Starting from the first line, transcribe the whole listing exactly.

--------------------------------------------------

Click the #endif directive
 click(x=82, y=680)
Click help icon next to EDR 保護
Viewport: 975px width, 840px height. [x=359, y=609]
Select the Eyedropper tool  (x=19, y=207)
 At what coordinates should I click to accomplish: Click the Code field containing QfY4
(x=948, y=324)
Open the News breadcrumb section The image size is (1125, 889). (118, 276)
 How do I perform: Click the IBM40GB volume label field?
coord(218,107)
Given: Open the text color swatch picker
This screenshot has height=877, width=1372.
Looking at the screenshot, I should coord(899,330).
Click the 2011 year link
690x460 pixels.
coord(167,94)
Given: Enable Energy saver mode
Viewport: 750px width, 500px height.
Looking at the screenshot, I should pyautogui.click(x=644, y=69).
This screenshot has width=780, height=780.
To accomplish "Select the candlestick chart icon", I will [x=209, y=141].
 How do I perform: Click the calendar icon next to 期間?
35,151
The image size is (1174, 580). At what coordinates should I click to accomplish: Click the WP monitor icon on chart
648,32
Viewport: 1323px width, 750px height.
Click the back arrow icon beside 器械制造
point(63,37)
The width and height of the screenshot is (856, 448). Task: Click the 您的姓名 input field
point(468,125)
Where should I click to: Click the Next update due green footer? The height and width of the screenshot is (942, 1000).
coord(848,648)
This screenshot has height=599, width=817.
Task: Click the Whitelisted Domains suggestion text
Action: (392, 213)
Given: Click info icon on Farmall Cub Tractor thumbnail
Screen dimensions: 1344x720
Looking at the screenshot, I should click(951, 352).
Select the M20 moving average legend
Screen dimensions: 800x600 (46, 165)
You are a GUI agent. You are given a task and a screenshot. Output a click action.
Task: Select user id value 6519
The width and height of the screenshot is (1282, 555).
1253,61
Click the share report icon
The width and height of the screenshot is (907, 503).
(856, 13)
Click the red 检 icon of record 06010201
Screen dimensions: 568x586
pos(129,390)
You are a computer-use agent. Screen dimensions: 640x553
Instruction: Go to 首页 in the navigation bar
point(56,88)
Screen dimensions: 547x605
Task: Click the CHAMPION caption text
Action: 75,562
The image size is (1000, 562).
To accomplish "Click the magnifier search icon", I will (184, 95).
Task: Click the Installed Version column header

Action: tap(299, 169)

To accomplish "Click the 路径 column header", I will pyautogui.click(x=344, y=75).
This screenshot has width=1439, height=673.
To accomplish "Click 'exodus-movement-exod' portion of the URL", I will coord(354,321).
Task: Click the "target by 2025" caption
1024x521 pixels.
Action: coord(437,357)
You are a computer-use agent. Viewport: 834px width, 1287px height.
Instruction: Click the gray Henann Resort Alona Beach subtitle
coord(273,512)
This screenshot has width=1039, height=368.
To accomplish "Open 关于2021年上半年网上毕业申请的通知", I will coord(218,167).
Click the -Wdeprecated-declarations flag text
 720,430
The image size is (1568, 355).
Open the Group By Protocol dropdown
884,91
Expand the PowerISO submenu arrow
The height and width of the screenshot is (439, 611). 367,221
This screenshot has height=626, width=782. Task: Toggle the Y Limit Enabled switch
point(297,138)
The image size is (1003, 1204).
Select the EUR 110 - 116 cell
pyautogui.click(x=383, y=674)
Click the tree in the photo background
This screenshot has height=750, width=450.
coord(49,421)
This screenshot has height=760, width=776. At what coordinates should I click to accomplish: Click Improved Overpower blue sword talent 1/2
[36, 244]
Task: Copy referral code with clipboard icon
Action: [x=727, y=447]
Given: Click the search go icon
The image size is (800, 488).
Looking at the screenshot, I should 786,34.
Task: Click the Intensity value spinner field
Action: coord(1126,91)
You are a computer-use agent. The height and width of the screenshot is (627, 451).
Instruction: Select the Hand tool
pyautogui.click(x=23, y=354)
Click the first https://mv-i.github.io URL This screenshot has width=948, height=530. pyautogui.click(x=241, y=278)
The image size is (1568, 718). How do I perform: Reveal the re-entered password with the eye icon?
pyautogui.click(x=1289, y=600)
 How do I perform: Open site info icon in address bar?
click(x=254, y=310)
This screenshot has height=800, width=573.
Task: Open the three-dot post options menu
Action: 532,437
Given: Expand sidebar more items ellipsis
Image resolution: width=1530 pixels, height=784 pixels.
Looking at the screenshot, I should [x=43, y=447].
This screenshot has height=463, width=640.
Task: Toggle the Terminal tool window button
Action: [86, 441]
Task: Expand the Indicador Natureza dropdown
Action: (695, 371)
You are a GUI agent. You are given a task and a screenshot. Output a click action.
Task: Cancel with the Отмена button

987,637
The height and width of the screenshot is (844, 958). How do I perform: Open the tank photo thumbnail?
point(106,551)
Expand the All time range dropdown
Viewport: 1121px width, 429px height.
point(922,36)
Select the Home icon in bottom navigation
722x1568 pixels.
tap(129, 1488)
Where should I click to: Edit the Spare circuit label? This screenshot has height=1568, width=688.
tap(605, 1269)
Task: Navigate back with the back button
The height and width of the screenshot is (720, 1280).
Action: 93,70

--------------------------------------------------

- _Worked solution_
Click the #endif directive
 click(x=82, y=680)
Click help icon next to EDR 保護
Viewport: 975px width, 840px height. [x=359, y=609]
Select the Eyedropper tool  (x=19, y=207)
 At what coordinates should I click to accomplish: Click the Code field containing QfY4
(x=948, y=324)
Open the News breadcrumb section The image size is (1125, 889). (118, 276)
 How do I perform: Click the IBM40GB volume label field?
coord(218,107)
Given: Open the text color swatch picker
This screenshot has height=877, width=1372.
Looking at the screenshot, I should coord(899,330).
Click the 2011 year link
690x460 pixels.
coord(167,94)
Given: Enable Energy saver mode
Viewport: 750px width, 500px height.
Looking at the screenshot, I should pyautogui.click(x=644, y=69).
This screenshot has width=780, height=780.
To accomplish "Select the candlestick chart icon", I will [x=209, y=141].
 How do I perform: Click the calendar icon next to 期間?
35,151
The image size is (1174, 580). At what coordinates should I click to accomplish: Click the WP monitor icon on chart
648,32
Viewport: 1323px width, 750px height.
Click the back arrow icon beside 器械制造
point(63,37)
The width and height of the screenshot is (856, 448). Task: Click the 您的姓名 input field
point(468,125)
Where should I click to: Click the Next update due green footer? The height and width of the screenshot is (942, 1000).
coord(848,648)
This screenshot has height=599, width=817.
Task: Click the Whitelisted Domains suggestion text
Action: (392, 213)
Given: Click info icon on Farmall Cub Tractor thumbnail
Screen dimensions: 1344x720
Looking at the screenshot, I should click(951, 352).
Select the M20 moving average legend
Screen dimensions: 800x600 (46, 165)
You are a GUI agent. You are given a task and a screenshot. Output a click action.
Task: Select user id value 6519
The width and height of the screenshot is (1282, 555).
1253,61
Click the share report icon
The width and height of the screenshot is (907, 503).
(856, 13)
Click the red 检 icon of record 06010201
Screen dimensions: 568x586
pos(129,390)
You are a computer-use agent. Screen dimensions: 640x553
Instruction: Go to 首页 in the navigation bar
point(56,88)
Screen dimensions: 547x605
Task: Click the CHAMPION caption text
Action: 75,562
The image size is (1000, 562).
To accomplish "Click the magnifier search icon", I will (184, 95).
Task: Click the Installed Version column header

Action: tap(299, 169)

To accomplish "Click the 路径 column header", I will pyautogui.click(x=344, y=75).
This screenshot has width=1439, height=673.
To accomplish "Click 'exodus-movement-exod' portion of the URL", I will coord(354,321).
Task: Click the "target by 2025" caption
1024x521 pixels.
Action: coord(437,357)
You are a computer-use agent. Viewport: 834px width, 1287px height.
Instruction: Click the gray Henann Resort Alona Beach subtitle
coord(273,512)
This screenshot has width=1039, height=368.
To accomplish "Open 关于2021年上半年网上毕业申请的通知", I will coord(218,167).
Click the -Wdeprecated-declarations flag text
 720,430
The image size is (1568, 355).
Open the Group By Protocol dropdown
884,91
Expand the PowerISO submenu arrow
The height and width of the screenshot is (439, 611). 367,221
This screenshot has height=626, width=782. Task: Toggle the Y Limit Enabled switch
point(297,138)
The image size is (1003, 1204).
Select the EUR 110 - 116 cell
pyautogui.click(x=383, y=674)
Click the tree in the photo background
This screenshot has height=750, width=450.
coord(49,421)
This screenshot has height=760, width=776. At what coordinates should I click to accomplish: Click Improved Overpower blue sword talent 1/2
[36, 244]
Task: Copy referral code with clipboard icon
Action: [x=727, y=447]
Given: Click the search go icon
The image size is (800, 488).
Looking at the screenshot, I should 786,34.
Task: Click the Intensity value spinner field
Action: coord(1126,91)
You are a computer-use agent. The height and width of the screenshot is (627, 451).
Instruction: Select the Hand tool
pyautogui.click(x=23, y=354)
Click the first https://mv-i.github.io URL This screenshot has width=948, height=530. pyautogui.click(x=241, y=278)
The image size is (1568, 718). How do I perform: Reveal the re-entered password with the eye icon?
pyautogui.click(x=1289, y=600)
 How do I perform: Open site info icon in address bar?
click(x=254, y=310)
This screenshot has height=800, width=573.
Task: Open the three-dot post options menu
Action: 532,437
Given: Expand sidebar more items ellipsis
Image resolution: width=1530 pixels, height=784 pixels.
Looking at the screenshot, I should [x=43, y=447].
This screenshot has height=463, width=640.
Task: Toggle the Terminal tool window button
Action: [86, 441]
Task: Expand the Indicador Natureza dropdown
Action: (695, 371)
You are a GUI agent. You are given a task and a screenshot. Output a click action.
Task: Cancel with the Отмена button

987,637
The height and width of the screenshot is (844, 958). How do I perform: Open the tank photo thumbnail?
point(106,551)
Expand the All time range dropdown
Viewport: 1121px width, 429px height.
point(922,36)
Select the Home icon in bottom navigation
722x1568 pixels.
tap(129, 1488)
Where should I click to: Edit the Spare circuit label? This screenshot has height=1568, width=688.
tap(605, 1269)
Task: Navigate back with the back button
The height and width of the screenshot is (720, 1280).
Action: 93,70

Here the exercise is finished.